Oh Montreal, how do I love thee? Let me count the ways. One, for Adventure Club. Two, for Kaytranada. Surely there are more than two, but I just know those two.
Two, who is no greater than one in this numbers game, is an artists who has managed to stay under the radar except for in certain circles. Kaytra is what he goes by for short, or in you get confused with the placement of all of those As. It is also what is went by in the parentheses of this monster track. In general as an artist, he brings a certain type of crowd. His sound hasn’t really wavered from those future bass, ambient sounds that make connections between vocal tracks and simple trap beats. More often than not, those vocals are from r&b or hip hop tracks that automatically fill your head with too many memories to count. The music is just super chill, involving bass lines that go von deepah as one simple element to his clean, brilliant, unique sound.

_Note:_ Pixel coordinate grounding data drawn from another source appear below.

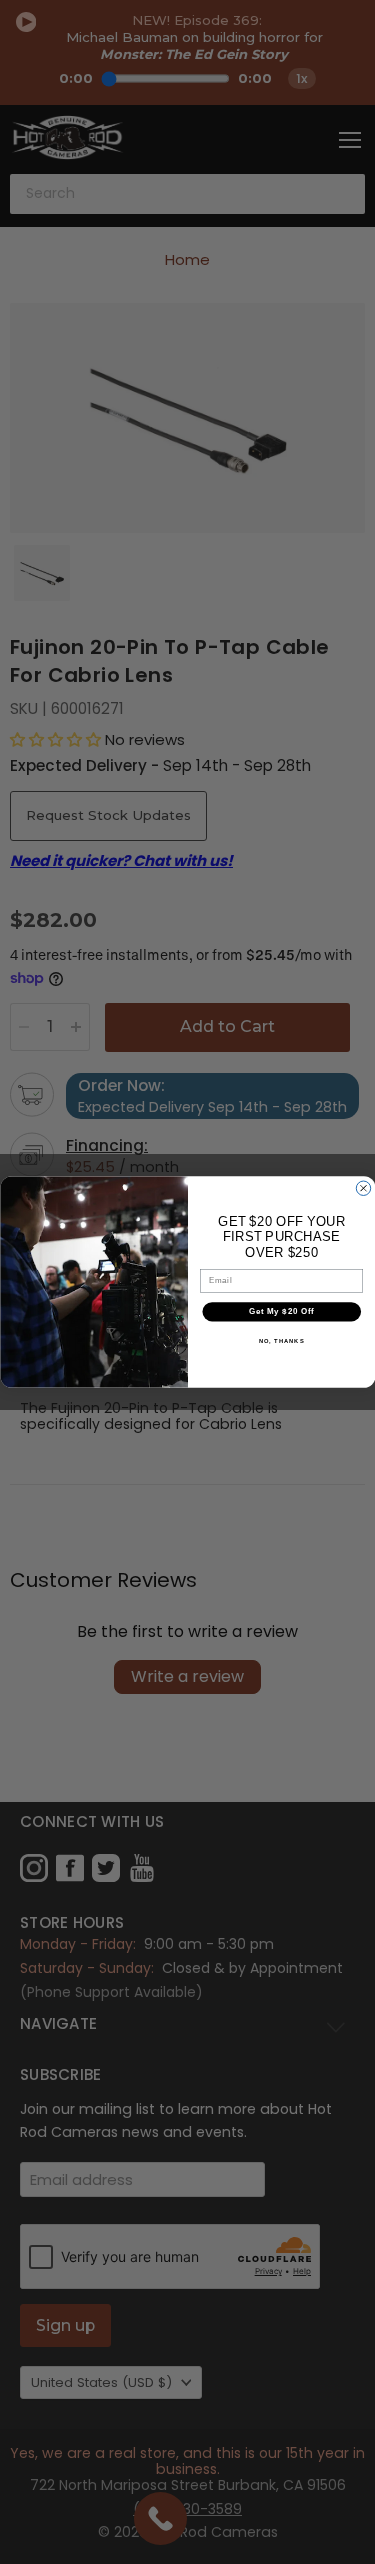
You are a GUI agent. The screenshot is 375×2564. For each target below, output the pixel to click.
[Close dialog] (363, 1188)
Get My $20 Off (281, 1311)
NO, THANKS (281, 1340)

Hip Hop’s hay day was supposed to have been all those years ago, maybe even before that. The early days of rap and hip hop were no more glorious than they are now, and looking back with perfect vision and more mileage creates thoughts heavy on the heart, especially when we look at the world today and how much those ruling genres themselves are now enslaved and controlled or complete bamboozles.
The publicity stunts and fake gangster nonsense is keeping up this facade that there were glory days of the genres, just as in electronic music we say trap is dead, and so is dubstep. The music industry isn’t Walking Dead, luckily. They’d have killed all my favorite things off the show, until very few were left.
Quite the opposite is happening. There should definitely be a genre police to stop the madness going on right now. Major movements such as dubstep dead, but tropical bass and twerk music are actual genres?
Well Kaytranada says, through his music, that no genre is dead. Not even hip hop. In all of its authenticity, he remixes T.I.’s track, “About Da $,” featuring Young Thug. T.I. is literally a deity to trap music as we know it now, and remixing him automatically speaks to the artist’s thoughts on the life and death of genres. Also, he uses trap drums in this remix, with like I said, so many other elements, the statement he makes through the music is that even those dead genres can be resurrected, especially if they are revived for a track that utilizes many genres of [insert genre] past. Essentially by doing so, the music steps into a future devoid of hatred and barriers and all of the nonsense destroying us.
That is where Kaytra is on this track. It is where I wanna be. Where you should wanna go.
Except, never mind. This is all about da $, which is another one of Tip’s nicknames.